[Stored data]
»»
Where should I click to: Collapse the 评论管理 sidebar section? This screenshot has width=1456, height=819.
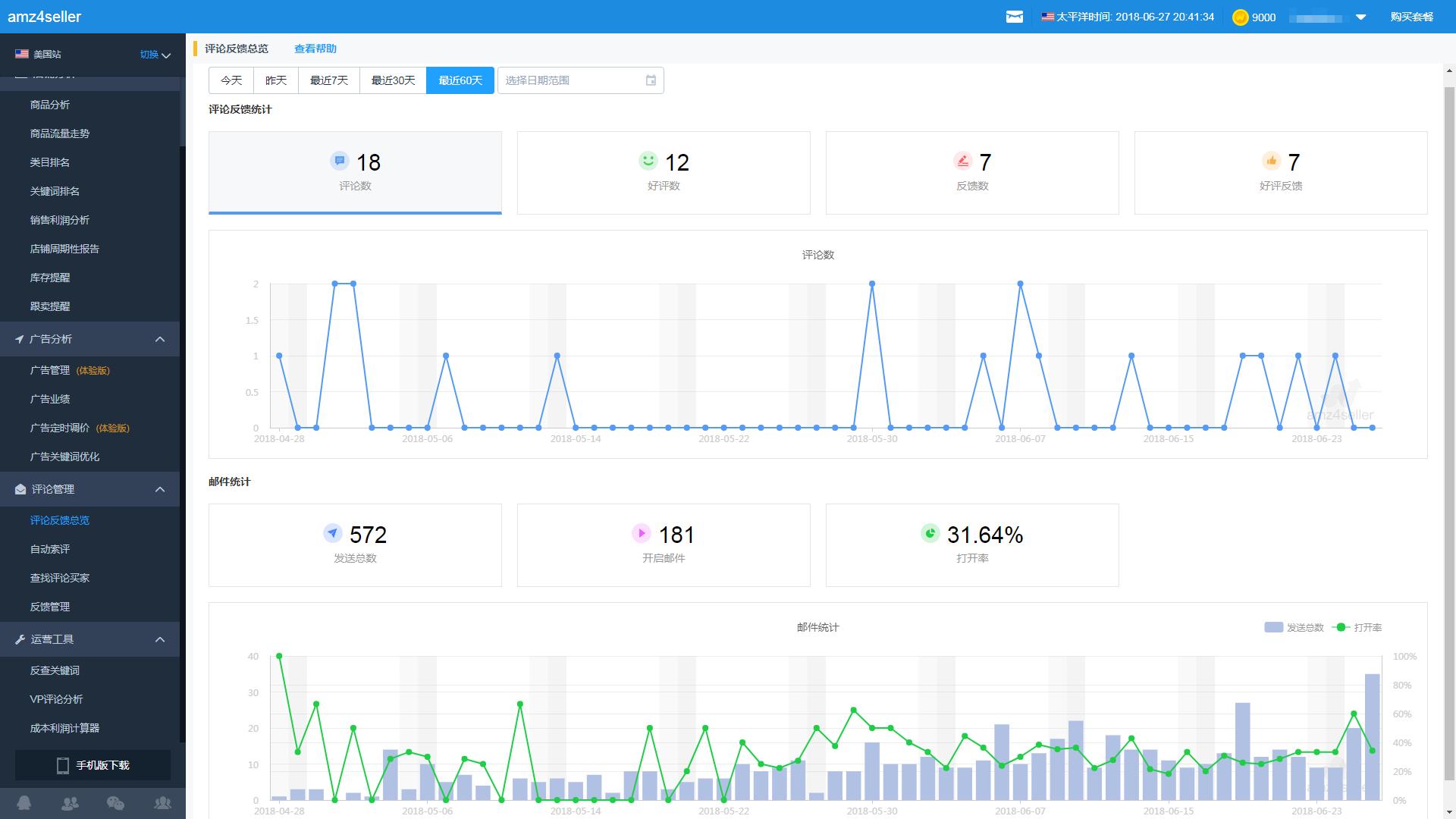click(x=160, y=489)
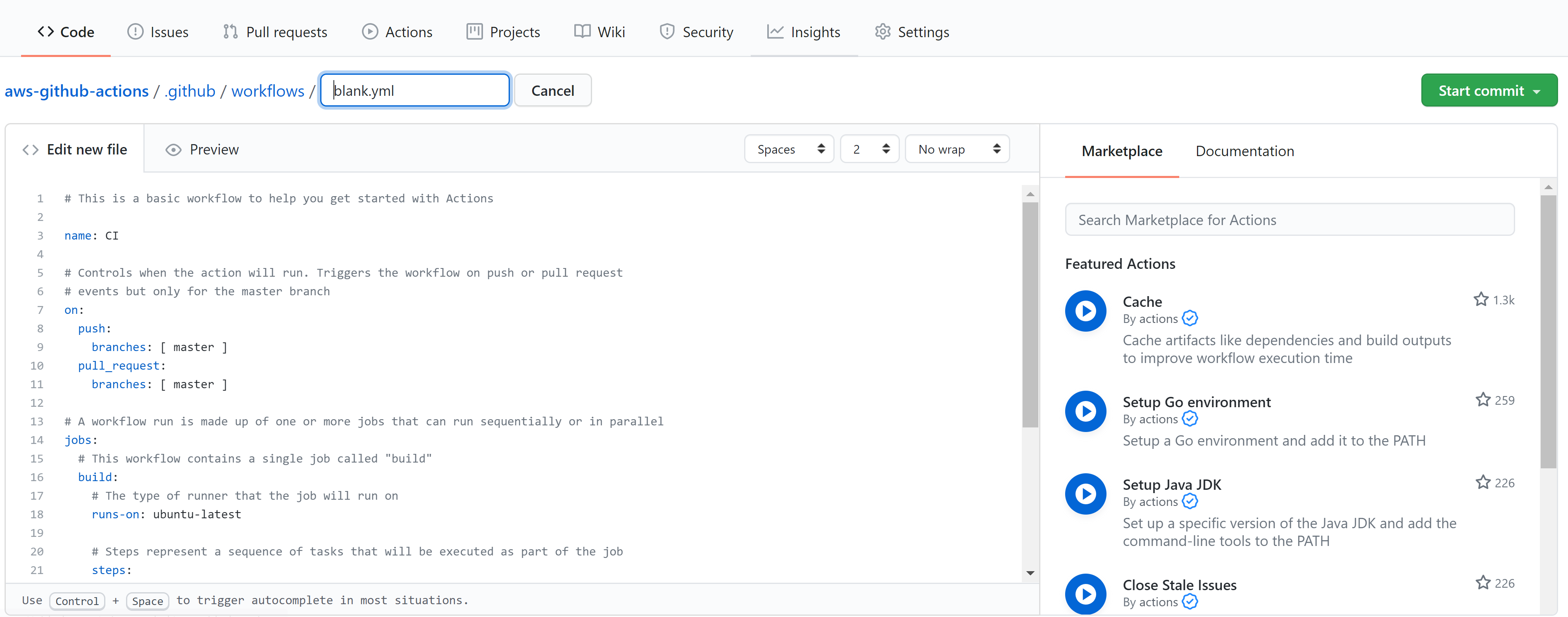The width and height of the screenshot is (1568, 617).
Task: Click the star icon for Setup Java JDK
Action: point(1482,482)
««
> _Directions for this task_
All pictures are to be dropped, and the records above returned exactly.

> _Output_
Where should I click to: Collapse the 评论管理 sidebar section? This screenshot has width=1456, height=819.
click(x=160, y=489)
The width and height of the screenshot is (1568, 617).
Task: Click the star icon for Setup Java JDK
Action: point(1482,482)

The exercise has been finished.